Monday, April 23, 2007
Banana Bread With Lots of "Depth"
I've tried quite a few banana bread recipes before but this one is definitely the best I've ever made. It is such an aromatic, beautiful loaf and SO easy to make! I basically just threw it together last Saturday in between making dinner. Everyone loved it, even those who don't really like banana bread found it to have a lot of "depth". Here's the recipe. Please try it. It's almost a sin not to.
Makes 8-10 slices
three-quarters cup golden raisins
6 tablespoons or 3 ounces bourbon or dark rum
1 cup plus 2 tablespoons all-purpose flour
2 teaspoons baking powder
half teaspoon baking soda
half teaspoon salt
half cup unsalted butter, melted
three-quarters cup superfine sugar
2 large eggs
4 small, very ripe bananas, mashed
three-quarters cup chopped walnuts
1 teaspoon vanilla extract
9 x 5 inch loaf tin, buttered and floured or with a paper insert
Put the golden raisins and rum or bourbon in a smallish saucepan and bring to the boil. Remove from the heat, cover and leave for an hour if you can, or until the raisins have absorbed most of the liquid, then drain.
Preheat the oven to 325ºF and get started on the rest. Put the flour, baking powder, baking soda and salt in a medium-sized bowl and, using your hands or a wooden spoon, combine well. In a large bowl, mix the melted butter and sugar and beat until blended.

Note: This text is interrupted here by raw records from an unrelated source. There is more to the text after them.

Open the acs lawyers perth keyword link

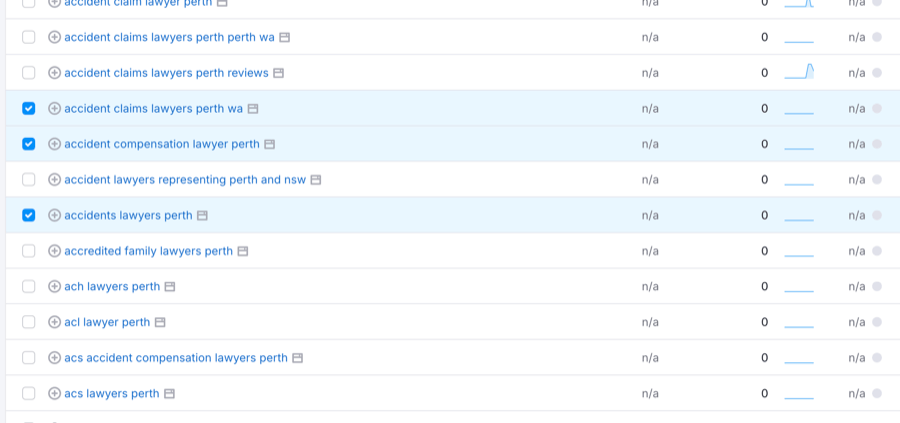(111, 394)
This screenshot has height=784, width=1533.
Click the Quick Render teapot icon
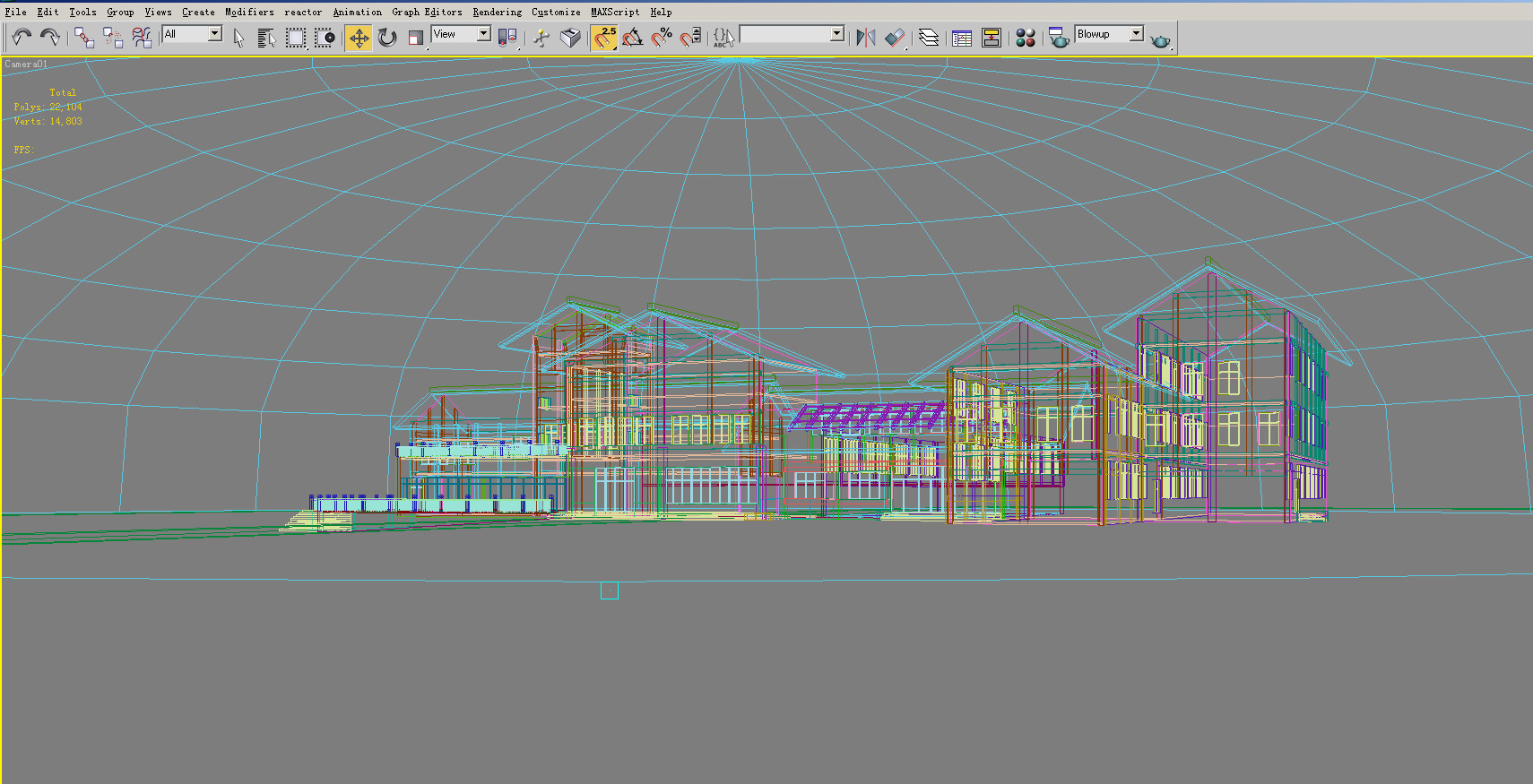(1160, 39)
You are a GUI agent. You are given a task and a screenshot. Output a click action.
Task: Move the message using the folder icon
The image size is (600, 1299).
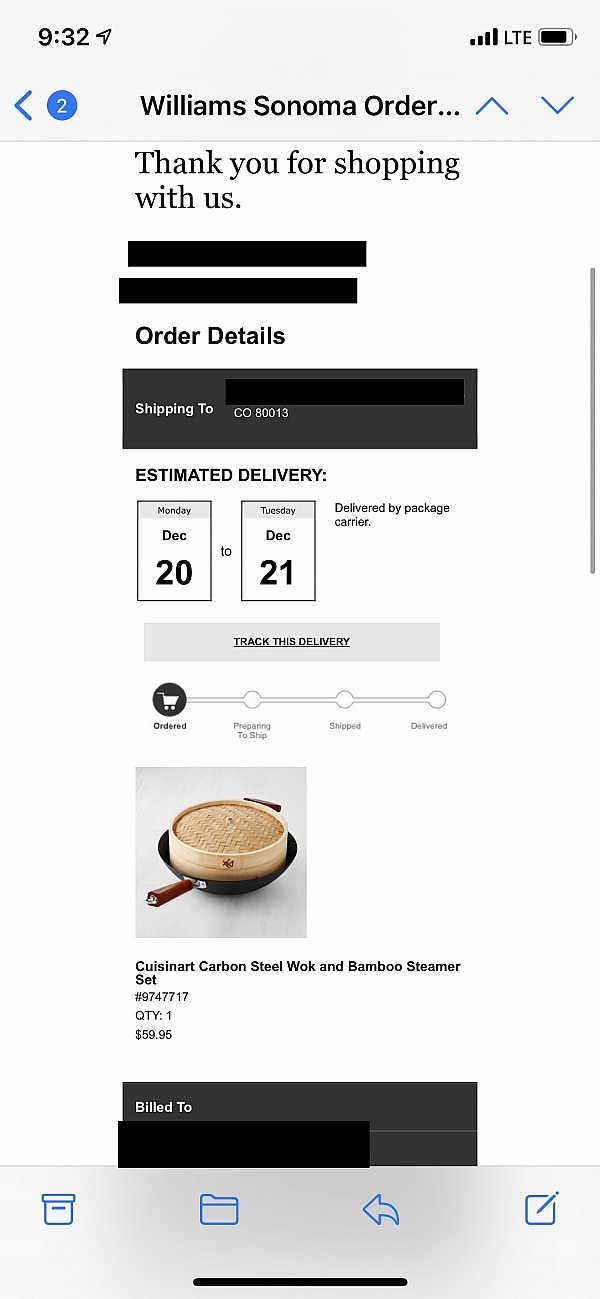pos(219,1209)
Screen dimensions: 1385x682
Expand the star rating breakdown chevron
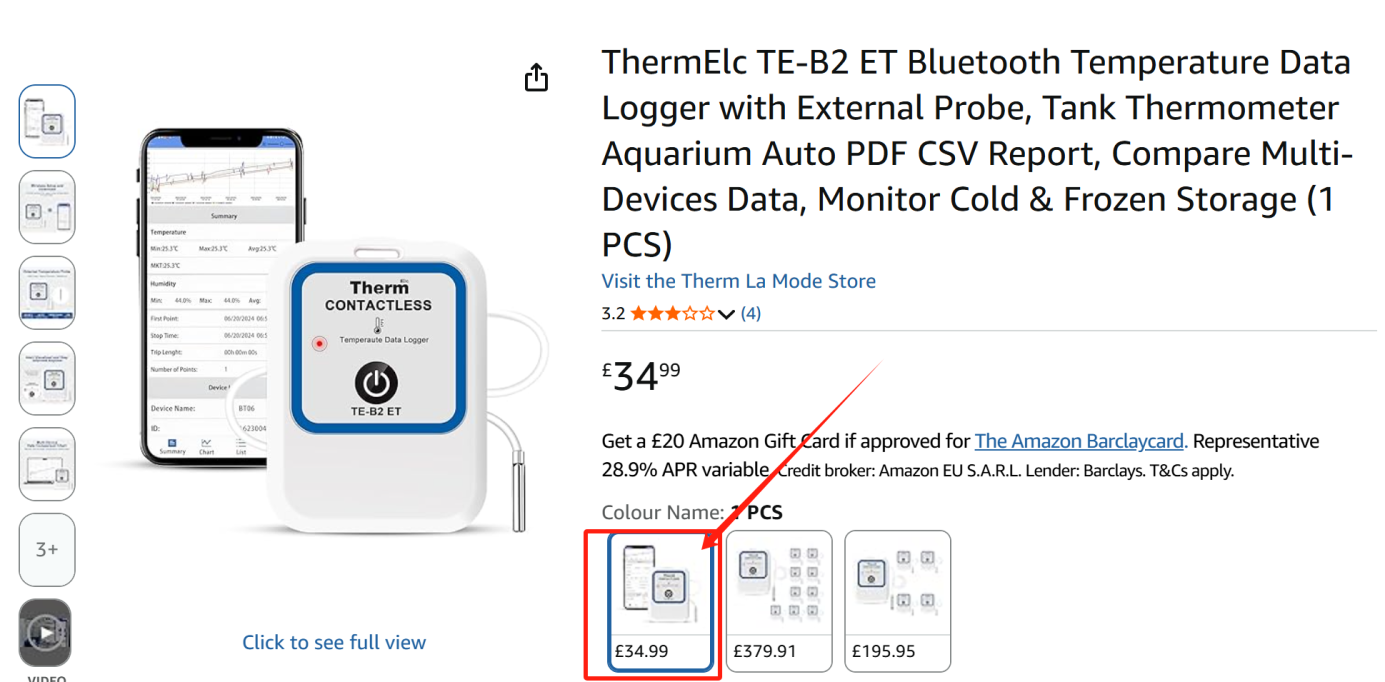coord(727,314)
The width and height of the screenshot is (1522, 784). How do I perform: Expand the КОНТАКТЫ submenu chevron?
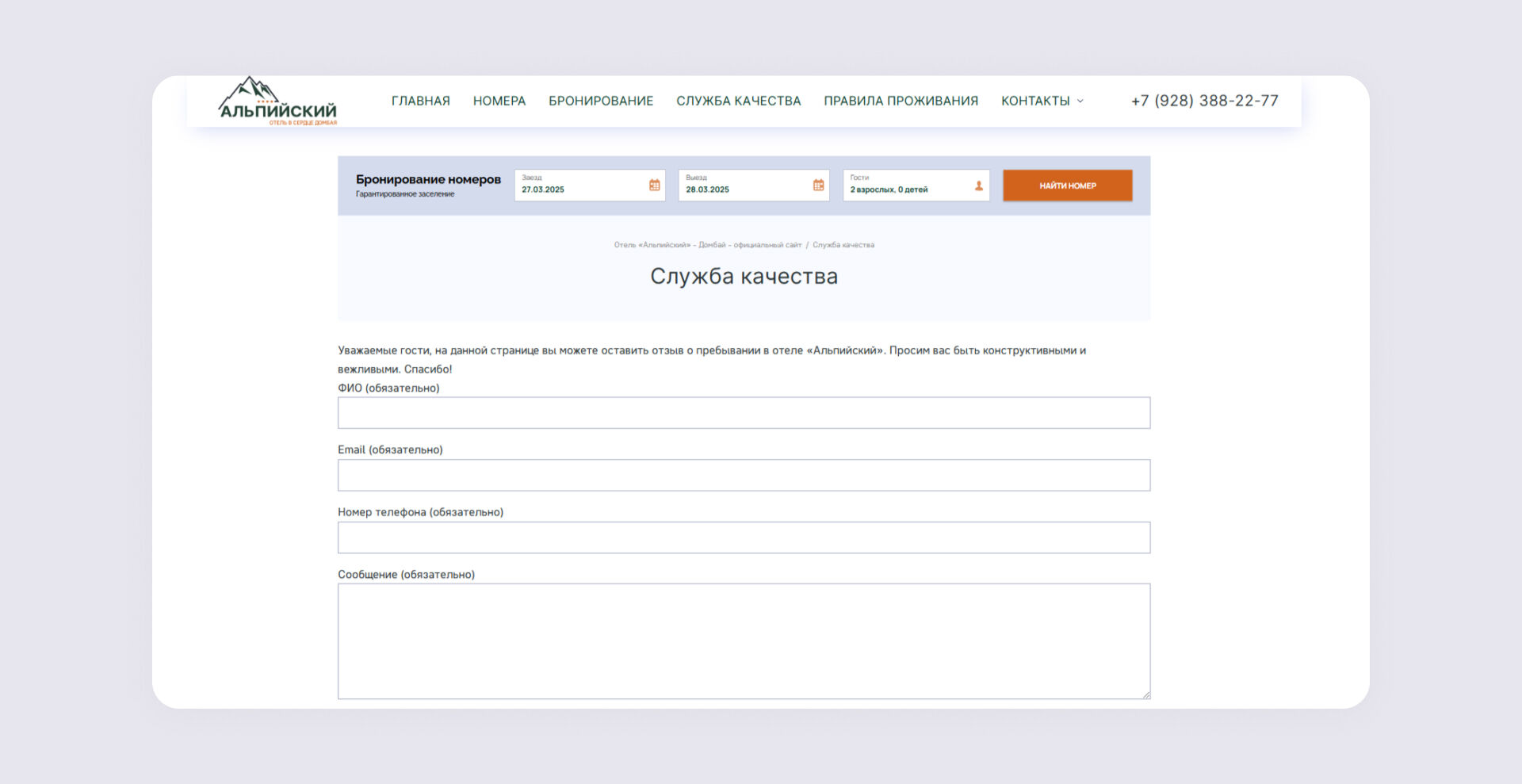coord(1080,101)
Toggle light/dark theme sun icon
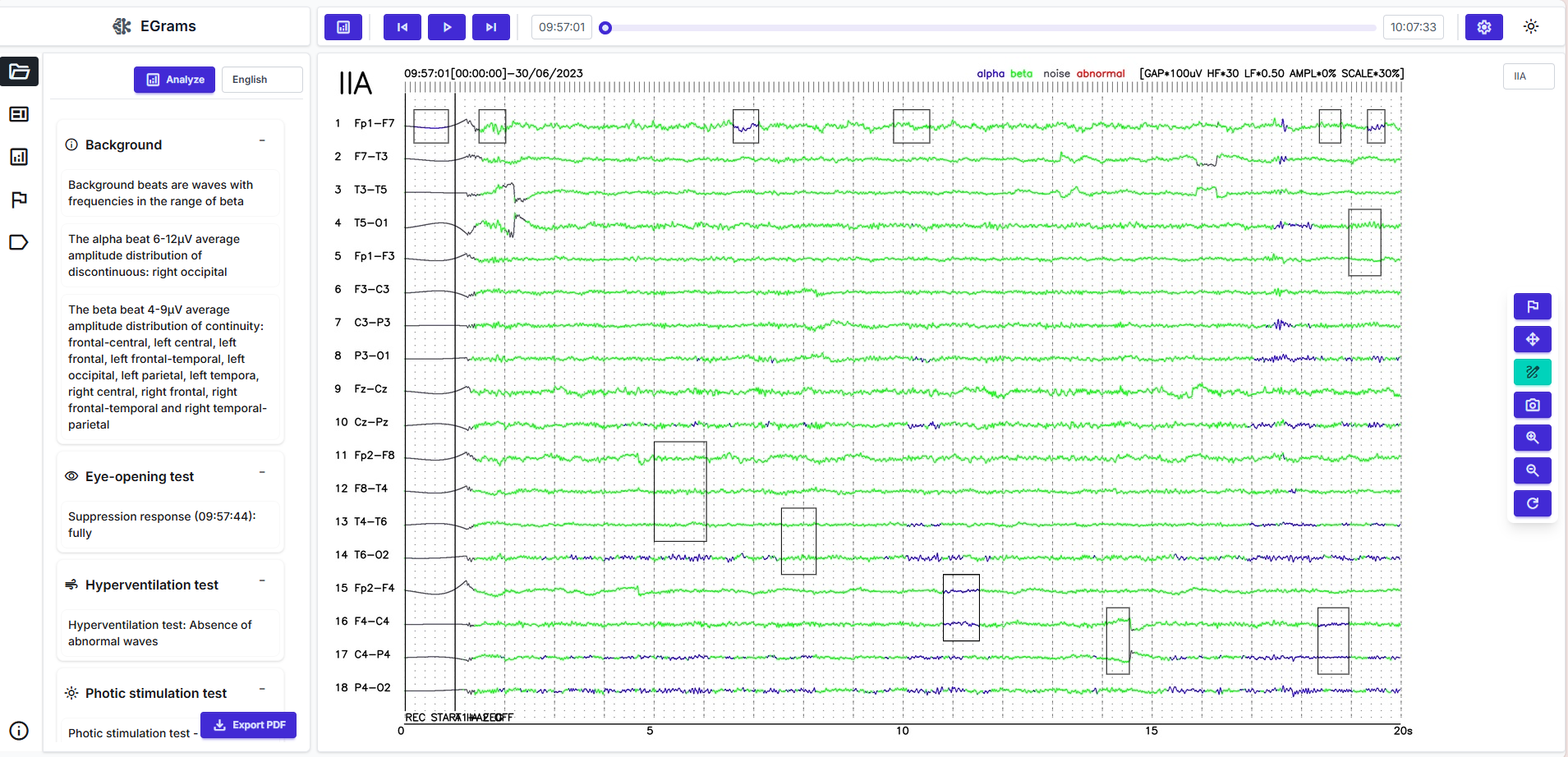The image size is (1568, 757). 1530,27
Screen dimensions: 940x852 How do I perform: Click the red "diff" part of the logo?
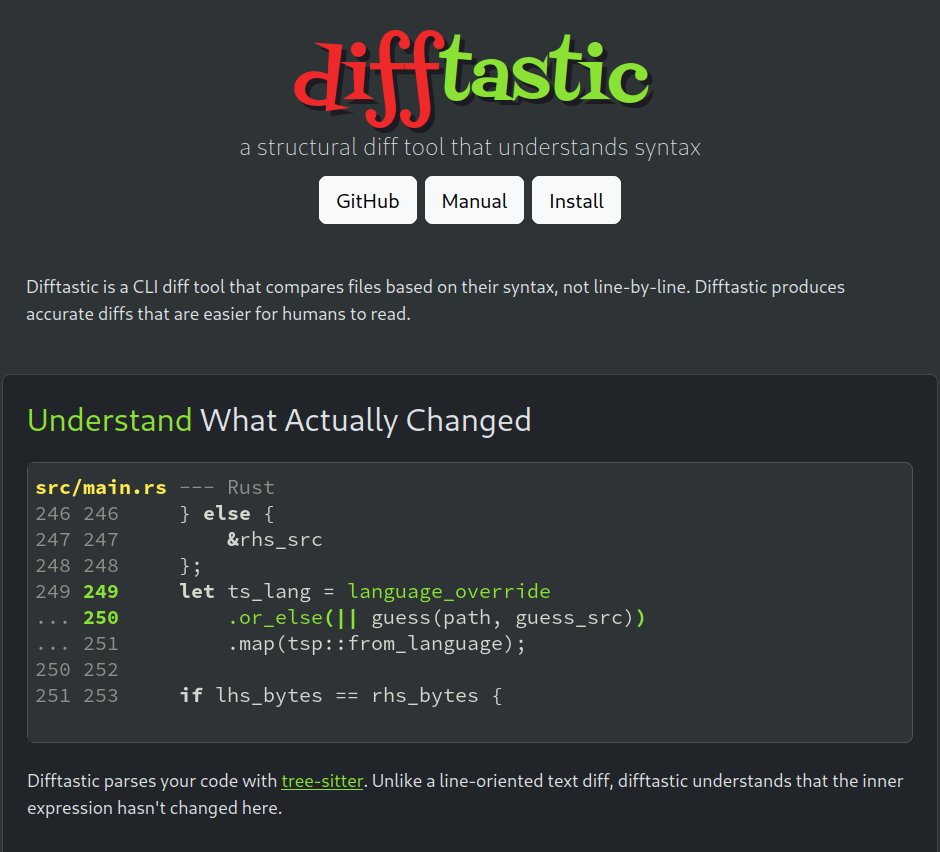click(x=365, y=75)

Beat in the eggs one at a time, then the mashed bananas. Then, with your wooden spoon, stir in the walnuts, drained raisins and vanilla extract. Add the flour mixture, a third at a time, stirring well after each bit.
Scrape into the loaf tin and bake in the middle of the oven for 1 to 1 and a quarter hours. When it's ready, an inserted toothpick or fine skewer should come out cleanish. Leave in the tin on a rack to cool, and eat thickly or thinly sliced, as you prefer.